A Staten Island judge ruled in October that the city should reinstate — with back pay — a group of Sanitation Department workers who got the boot for refusing inoculations. In September, a Manhattan judge issued a similar ruling for a group of unvaccinated NYPD officers canned under similar circumstances.

The Adams administration is appealing both those rulings, and a mayoral spokesman confirmed Tuesday that it will continue to do so despite the mandate revocation.

“There are important legal interests at stake,” the spokesman said. “The city must defend its ability to both impose a mandate and terminate non-compliant employees in the future.”

Municipal Labor Committee Chairman Harry Nespoli

In all likelihood, Nespoli said the city’s organized labor entities will continue pursuing those lawsuits, as opposed to filing new actions, as part of their bid to secure back pay and reinstatement for canned workers.

According to Adams’ office, about 1,780 municipal workers have been fired for flouting the vaccine mandate, which was first implemented by former Mayor Bill de Blasio in November 2021 as COVID-19 wreaked havoc across the city. Adams’ office did not provide a breakdown on which agencies those employees worked at.

Hundreds more workers are believed to have been given vaccine mandate exemptions under which they either went on leave or worked remotely. Those employees are expected to be able to return to their positions in full once the mandate is lifted.

Some public health experts have argued that lost in heated labor disputes over the vaccine mandate is the fact that the pandemic is not over. An average of 11 people die from COVID-19 in the city every day, and vaccination rates have stagnated, with just 14% of residents reported as being boosted with bivalent shots, according to Health Department data.

Still, Nespoli said getting vaccinated should be a choice and argued it would have been better if the city stuck with a system it maintained early on in the pandemic under which workers were told to either get their shots or submit to weekly testing.

Nespoli said at least 28 members of his Sanitation Department union were fired for not getting inoculated. “Let’s get these people back to work if they want to,” he said.

Paul DiGiacomo, president of the NYPD’s Detectives’ Endowment Association, said his union shares that sentiment.

“In a crime-weary city that needs detectives, our union members must be returned to their earned rank in the unit they were assigned to before being forced out, and receive all owed back pay,” DiGiacomo said.

Hundreds of the municipal workers fired for noncompliance with the mandate are believed to be Department of Education employees.
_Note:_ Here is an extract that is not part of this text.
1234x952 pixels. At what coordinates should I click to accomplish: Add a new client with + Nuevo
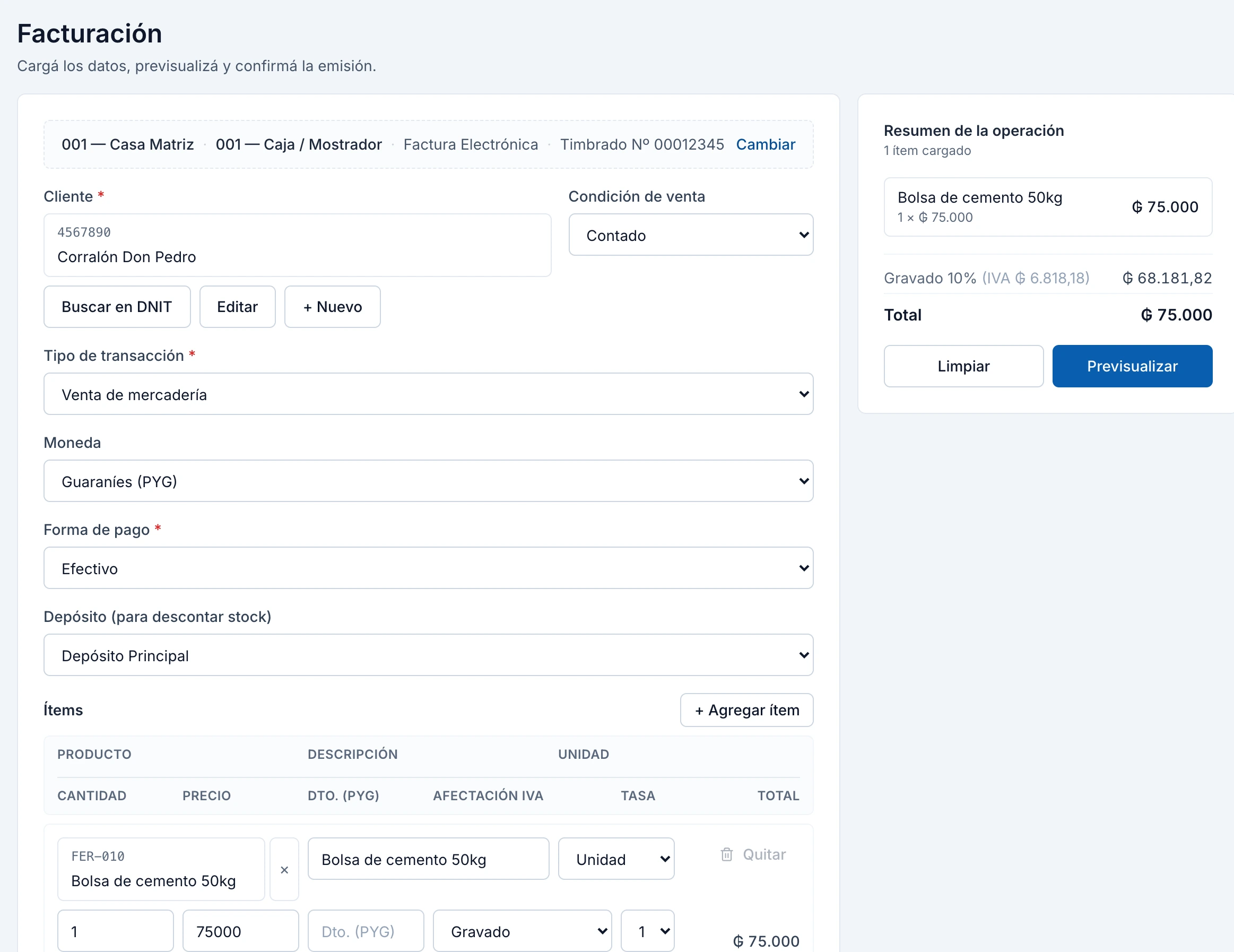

A spokeswoman for the United Federation of Teachers, the largest Department of Education union, declined to say if the union is contemplating legal action in light of Adams’ Monday announcement.

But the spokeswoman welcomed the announcement, saying it puts municipal workers on the same footing as private sector employees, who used to be under a vaccine mandate until Adams rolled that back in September.
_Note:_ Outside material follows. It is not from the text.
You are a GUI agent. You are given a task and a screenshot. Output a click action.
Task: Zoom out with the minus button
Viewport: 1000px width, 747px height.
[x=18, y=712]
“We are working with the DOE to ensure the policy change is implemented in accordance with our contract,” the spokeswoman said.

Andrew Ansbro, president of the Uniformed Firefighters Association, FDNY’s rank-and-file union, said the mandate put his agency in serious jeopardy because, in addition to 18 members being fired for refusing to get vaccinated, “a few hundred” retired in protest.
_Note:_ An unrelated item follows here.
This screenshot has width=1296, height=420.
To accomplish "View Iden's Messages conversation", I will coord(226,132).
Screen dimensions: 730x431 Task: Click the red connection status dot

UFA President Andrew Ansbro outside Gracie Mansion at a vaccine mandate protest in October 2021.

“The staffing at the FDNY is very low. We’re at crisis levels,” he said. “Our members are working a lot of overtime, which is causing a lot of stress on our members and their families. We hope they come back as soon as possible.”

Ansbro’s union has filed several lawsuits, demanding reinstatement and back pay. He said it will continue to pursue those lawsuits.

A source at the Uniformed Firefighters Association, who spoke on condition of anonymity to be candid, speculated that Adams pulled the plug on the mandate because the city’s prospects in court look bleak.

“The lawsuits were going well and he didn’t want to be on the losing side,” the source said. “So now when the lawsuits are decided, this will all be water under the bridge.”